EXCERPTED TEXT.

====================

Driving is definitely not my strong point, despite my driving record. I would say that under normal conditions where I know where I am going, I am a competent and safe driver. However, I don't consider myself a "good" or skilled driver because I simply do not process information quickly. Not to mention few close calls making left turns as a newly minted 16 year old has left me wary of making left turns and shaken my confidence in depth perception. I admit that I am *that* person who takes wayyy to long to make a left turn. Could I have gone? Probably, but I always want to be more safe than sorry. It really annoys a lot of people when I am driving because I will often prefer to turn right, or wait a bit longer to make a left turn.


----------



## Singularity (Sep 22, 2009)

I don't know how to drive...I never learned. Scares the hell out of me. I barely like being in a car when someone else drives. What makes us think we should be moving at speeds that can kill us? Someone stops abruptly in front of us and I look at the speedometer and start calculating impact force. :shocked:


----------



## Jrquinlisk (Jan 17, 2009)

====================

SUPPLIED INFORMATION.
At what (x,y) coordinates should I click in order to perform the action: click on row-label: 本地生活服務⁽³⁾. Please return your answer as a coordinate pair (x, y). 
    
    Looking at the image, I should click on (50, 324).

====================

THE TASK. Reproduce the passage of the driving thread from "Driving is definitely" to "longer to make a left turn.", word for word. The listing plays no part in this exercise.

TASK RESULT.
Driving is definitely not my strong point, despite my driving record. I would say that under normal conditions where I know where I am going, I am a competent and safe driver. However, I don't consider myself a "good" or skilled driver because I simply do not process information quickly. Not to mention few close calls making left turns as a newly minted 16 year old has left me wary of making left turns and shaken my confidence in depth perception. I admit that I am *that* person who takes wayyy to long to make a left turn. Could I have gone? Probably, but I always want to be more safe than sorry. It really annoys a lot of people when I am driving because I will often prefer to turn right, or wait a bit longer to make a left turn.